Ritchie wrote in 1851 to his wife Martha, who was living in New Castle, Delaware,

You can’t imagine what lovely country and climate this is ... If you were here, dearest, you’d never want to leave this country again ... I smiled at your fears from my settlers (not squatters) in Suisun. There are some scamps amongst them whom I shall have to stir up by and by, but most of them are first rate men and on friendly terms with me. I look for no trouble and certainly no danger.

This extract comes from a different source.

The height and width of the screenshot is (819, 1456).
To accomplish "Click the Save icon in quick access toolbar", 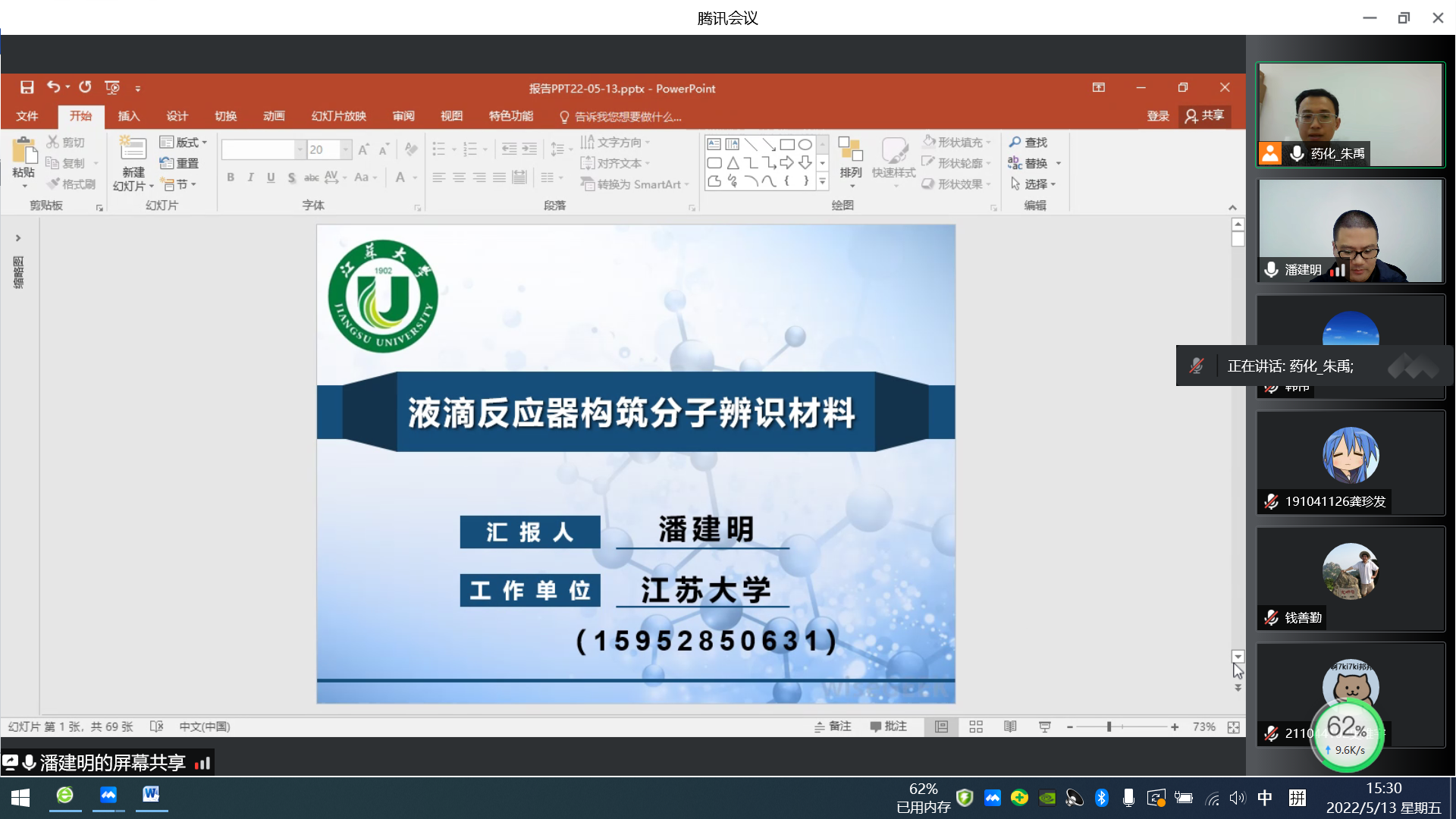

“You probably will not see the papers, but I have been amused at the frequent notice taken of Capt. Ritchie and the lovely Valley of Suisun. There is, I fancy, no doubt of my title being good and when confirmed the property will be of immense value.

Ritchie's land was supposed to be vacant, but in fact had various squatters who had to be removed.
Ritchie noted that the squatters in Suisun included "men of means, lawyers, doctors, with fine farms and families".
Many lawsuits followed to remove the squatters, as well as physical violence.
In 1852 Ritchie and Paul S. Forbes filed claims for the Guenoc and Collayomi properties under the new land title laws established with California’s statehood.
Ritchie had bought a lot in Benicia in 1850, which he promoted as the state capital, and built a fine house there.
In 1854, about the time Ritchie's wife came to join him with their children, the house was burned down.
It was said that the fire had been set by dispossessed squatters from Suisun.
The Ritchies arranged for another house to be built for them in the South Park development of San Francisco, which was completed shortly before Ritchie died.

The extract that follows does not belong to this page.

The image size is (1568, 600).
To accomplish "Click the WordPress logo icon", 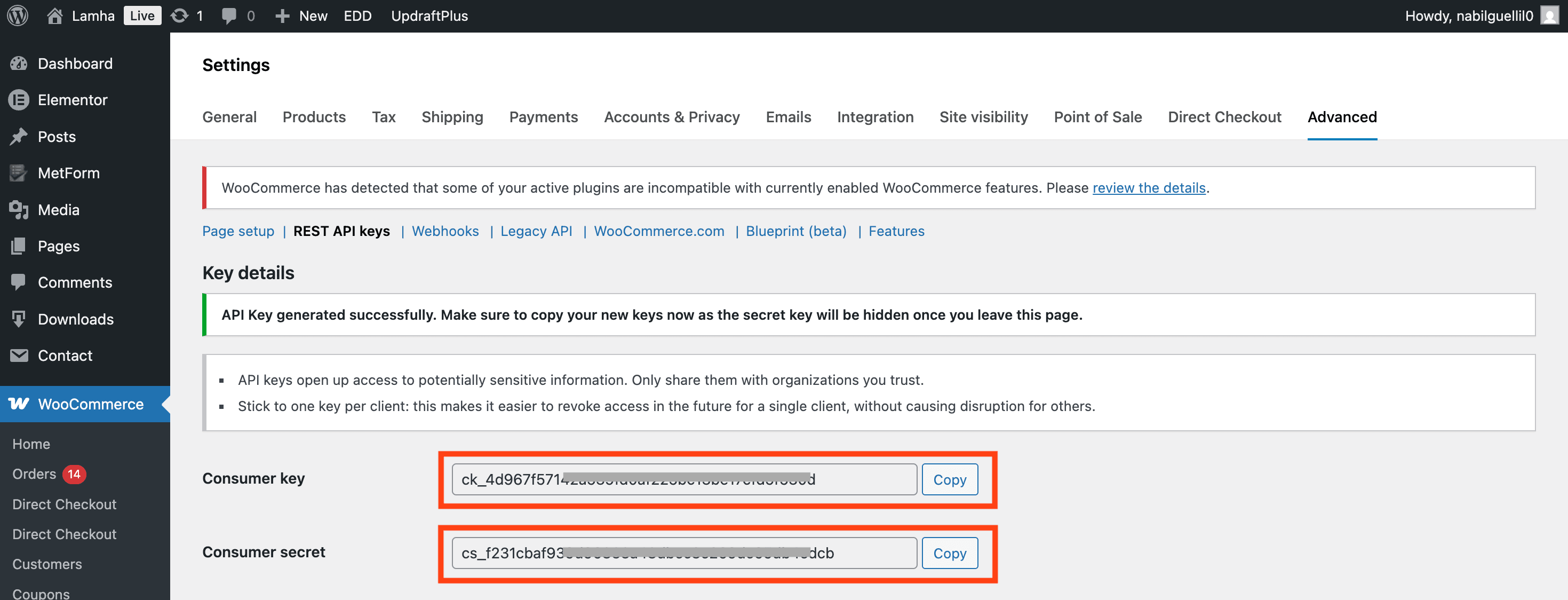I will (18, 16).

Ritchie was a member of the committee that arranged relief for victims of the Acapulco Earthquake of 1852.
When the St. Louis banking house of Page, Bacon & Co. failed in February 1855 it caused a crisis that led to 200 businesses failing in San Francisco.
Ritchie was one of the 25 businessmen elected to try to reduce the panic.
In 1856 Ritchie backed John Nugent of the San Francisco Herald in his attacks on the Second Vigilance Committee.
Ritchie was thrown from his buggy and died on 9 July 1856 when travelling from Sonoma to Napa.
A witness said Ritchie "simply reared up and pitched over".
His death was recorded as being due to apoplexy.

==Legacy==

Ritchie was buried in the Yerba Buena Cemetery, and his body was later moved to Laurel Hill.
After another move, he is now buried in Cypress Lawn Memorial Park, Colma, San Mateo County, California.

His partner, Robert Henry Waterman, was Ritchie's executor.
It took fourteen years for his will to clear probate.
In 1861, when Lake County was split off from Napa County, John Cobb was hired to manage Rancho Guenoc and Rancho Collayomi.
The Guenoc and Collayomi grants were only approved in 1863 and 1865.
The probate was settled in 1868.
By 1870 the Ritchie family had started to split the Guenoc property into smaller units that were offered for sale, and the south of Lake County began to be developed.